> INSTRUCTION 1:
Reproduce word for word the part of the Ernie Harwell essay from "Though they may" to "baseball is life.".

> READING TEXT:
= = = = = = =

Like most kids, I didn’t always listen to my father or mother. I did typical stupid kid things, things that get kids thrown in jail now. I grew up when kids got in fights then were best friends afterward. Nowadays, they just kill each other and ruin their lives because they didn’t have a father like Ernie who taught them to battle, but not be a moron. No one taught them manners or how to cope with adversity, they didn’t have the role models I had then. Sure we did dumb kid stuff, just as they do today, but what differs is how we handled the typical dumb kid stuff. Today, too many kids don’t know how to settle things with their bats or their words then forget about it over a pizza, coney or ice cream cone. Now, if you call someone a name, you’re considered a bully. Criticize someone and you’re a bully. Back in my youth, you did that, you usually got hit, or the person generally called you something back. Now you get put in jail.
While hardly perfect, my friends and I all knew that life is baseball. We settle matters with our actions and move on. Most ball players, we learned over the years, went out for a beer after the game with the opposing players. They didn’t shoot theit opponent for beating them. Yes, Ernie even taught me about that aspect of life in some small way and, whether consciously or unconsciously, we emulated our favorite players as we perceived them through Ernie’s voice. I wanted to be Mark Fydrich because of Ernie. I wanted to be Alan Trammel because of Ernie. I wanted to be Kirk Gibson because of Ernie. I wanted to be Rusty Staub because of Ernie. I wanted to be a Detroit Tigers player. Because of Ernie.
His sayings; the emphasis on the “long” when announcing the delivery of a homerun; the slight raspiness in the voice. Whether he really knew the people or not is really a moot point now that I am in my 40s. The bottom line is baseball was real life and real family with Ernie. You were at the stadium. You felt the excitement. You felt a part of a family. And you learned about life. That is all that ever has and ever will matter.
Though they may like to take credit for doing so, these are the valuable lessons my parents never actually taught me, my father Ernie did. And now, looking back 30 years, I am forever grateful that I had Ernie Harwell in my life as a kid. I will forever be a Tiger. Because baseball is life.

= = = = = = =

> LISTING:

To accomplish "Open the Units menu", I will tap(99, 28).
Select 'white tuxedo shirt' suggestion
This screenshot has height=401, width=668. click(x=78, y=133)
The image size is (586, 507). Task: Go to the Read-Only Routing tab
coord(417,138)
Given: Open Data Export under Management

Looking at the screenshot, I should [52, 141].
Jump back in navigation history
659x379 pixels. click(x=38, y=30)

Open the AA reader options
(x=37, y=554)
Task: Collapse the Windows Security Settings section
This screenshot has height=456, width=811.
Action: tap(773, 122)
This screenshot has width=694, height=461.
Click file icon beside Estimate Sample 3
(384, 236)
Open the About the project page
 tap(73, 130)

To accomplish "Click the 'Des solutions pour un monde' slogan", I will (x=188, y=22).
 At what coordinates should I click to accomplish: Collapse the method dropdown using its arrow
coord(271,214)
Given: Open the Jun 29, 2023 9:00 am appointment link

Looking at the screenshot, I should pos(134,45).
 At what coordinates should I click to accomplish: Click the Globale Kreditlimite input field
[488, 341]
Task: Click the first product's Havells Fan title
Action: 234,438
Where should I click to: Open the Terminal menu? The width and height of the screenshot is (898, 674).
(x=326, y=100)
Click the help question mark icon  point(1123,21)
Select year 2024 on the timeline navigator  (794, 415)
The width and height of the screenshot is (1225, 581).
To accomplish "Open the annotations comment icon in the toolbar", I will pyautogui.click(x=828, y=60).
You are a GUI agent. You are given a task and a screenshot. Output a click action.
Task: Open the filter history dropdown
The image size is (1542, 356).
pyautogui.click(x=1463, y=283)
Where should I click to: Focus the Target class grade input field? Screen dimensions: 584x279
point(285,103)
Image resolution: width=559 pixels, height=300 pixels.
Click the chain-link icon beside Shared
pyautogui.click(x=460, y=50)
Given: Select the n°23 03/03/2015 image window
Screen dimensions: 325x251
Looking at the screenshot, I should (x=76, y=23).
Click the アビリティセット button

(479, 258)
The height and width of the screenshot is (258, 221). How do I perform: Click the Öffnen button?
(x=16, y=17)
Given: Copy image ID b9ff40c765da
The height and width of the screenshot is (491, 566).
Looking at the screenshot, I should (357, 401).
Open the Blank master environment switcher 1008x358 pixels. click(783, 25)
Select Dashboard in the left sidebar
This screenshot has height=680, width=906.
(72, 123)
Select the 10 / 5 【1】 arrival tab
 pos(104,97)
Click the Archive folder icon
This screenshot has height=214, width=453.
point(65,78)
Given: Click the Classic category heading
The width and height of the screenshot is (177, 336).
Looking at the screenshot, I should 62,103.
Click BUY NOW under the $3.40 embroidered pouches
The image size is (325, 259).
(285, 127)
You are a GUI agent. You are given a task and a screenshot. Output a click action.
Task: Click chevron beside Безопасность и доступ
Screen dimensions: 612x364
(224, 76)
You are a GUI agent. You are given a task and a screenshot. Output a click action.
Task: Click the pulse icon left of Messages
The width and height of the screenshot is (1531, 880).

= = = = = = =

> INSTRUCTION 2:
In the records, transcribe exactly the lines from the line with "Given: Open the" to the line with "Action: 234,438", both included.

> RIGHT ANSWER 1:
Though they may like to take credit for doing so, these are the valuable lessons my parents never actually taught me, my father Ernie did. And now, looking back 30 years, I am forever grateful that I had Ernie Harwell in my life as a kid. I will forever be a Tiger. Because baseball is life.

> RIGHT ANSWER 2:
Given: Open the Jun 29, 2023 9:00 am appointment link

Looking at the screenshot, I should pos(134,45).
 At what coordinates should I click to accomplish: Click the Globale Kreditlimite input field
[488, 341]
Task: Click the first product's Havells Fan title
Action: 234,438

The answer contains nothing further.